Nemes mostrò tutte le sue file di denti.

23

Tempo e movimento sembrano rallentare di nuovo, come se il mondo abbia cambiato fase, ma stavolta è solo l’effetto dell’adrenalina e della concentrazione. La mia mente cambia marcia. I miei sensi diventano vigili in modo preternaturale. Vedo, intuisco e calcolo con irreale chiarezza ogni microsecondo.

"Nemes muove un passo, verso Aenea alla mia sinistra, non verso di me."

Più che uno scontro, è una partita a scacchi. Vinco se uccido la spietata puttana o se la butto giù dalla piattaforma quanto basta per svignarmela con Aenea. Lei, per vincere, non ha bisogno di uccidermi. Deve solo neutralizzarmi il tempo sufficiente a uccidere Aenea! Aenea è il suo bersaglio. Aenea è sempre stata il suo bersaglio! Quel mostro è stato creato per uccidere Aenea.

Partita a scacchi. Nemes ha appena sacrificato due dei suoi pezzi più forti, i suoi cloni, per neutralizzare il nostro cavallo, lo Shrike. Ora quei tre pezzi non sono più sulla scacchiera. Rimangono solo Nemes, la regina nera, Aenea, la regina della specie umana, e il leale pedone di Aenea, io.

Forse questo pedone dovrà sacrificarsi, ma non prima d’avere eliminato la regina nera. Su questo è ben deciso.

"Nemes sorride. Ha denti aguzzi, almeno tre file. Tiene ancora le braccia penzoloni, lunghe unghie luccicanti, braccio destro aperto come in un’oscena esibizione chirurgica, l’interno non è umano, no, non è per niente umano. Il profilo affilato dell’endoscheletro riflette la luce del pomeriggio."

«Aenea» dico a voce bassa «fatti indietro, per favore.» Questa piattaforma, la più alta, si unisce alla passerella di pietra e alla scala che abbiamo intagliato nella roccia per salire sulla passerella della sporgenza. Voglio che la mia amica non stia sulla piattaforma.

«Raul, io…»

«Arretra immediatamente!» Non alzo la voce, ma ci metto ogni grammo di tono di comando che ho imparato e che mi sono guadagnato con i miei trentadue anni di vita.
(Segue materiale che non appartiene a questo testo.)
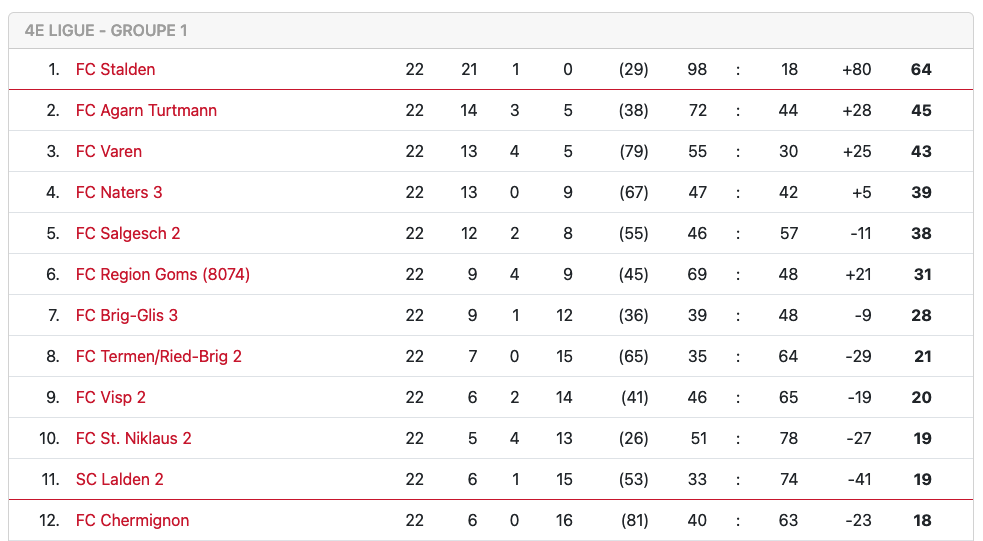Open FC Varen team page
Screen dimensions: 983x541
109,151
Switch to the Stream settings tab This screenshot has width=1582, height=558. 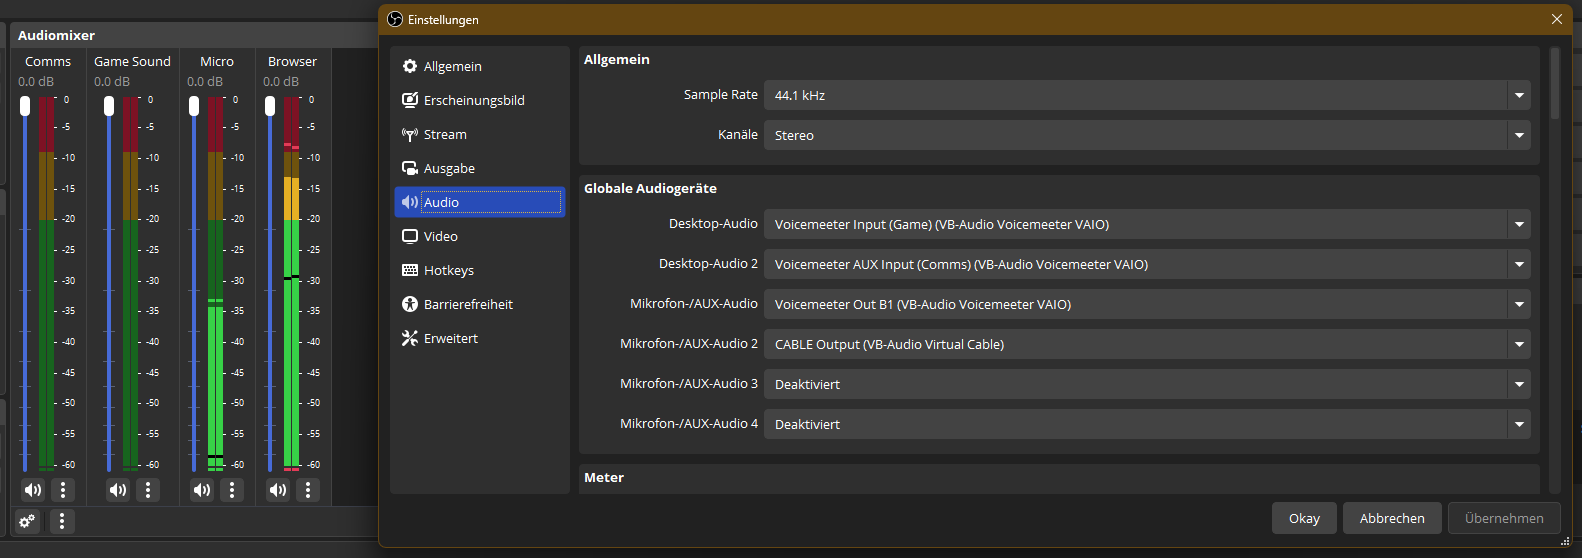(x=445, y=134)
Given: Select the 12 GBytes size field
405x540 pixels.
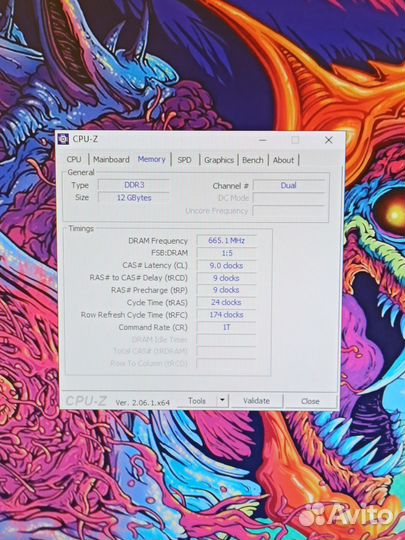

Aenea muove quattro passi indietro sulla cornice di roccia. La nave continua a stare sospesa cinquanta metri sopra di noi, più in fuori. Molti guardano dalla loggia. Con la forza del pensiero cerco di spingere Gregorius a farsi avanti e a usare il fucile d’assalto per fare a pezzi quella puttana di Nemes, ma non vedo fra gli spettatori il viso nero del sergente. Forse è troppo debole per le ferite. Forse ritiene che lo scontro debba essere leale.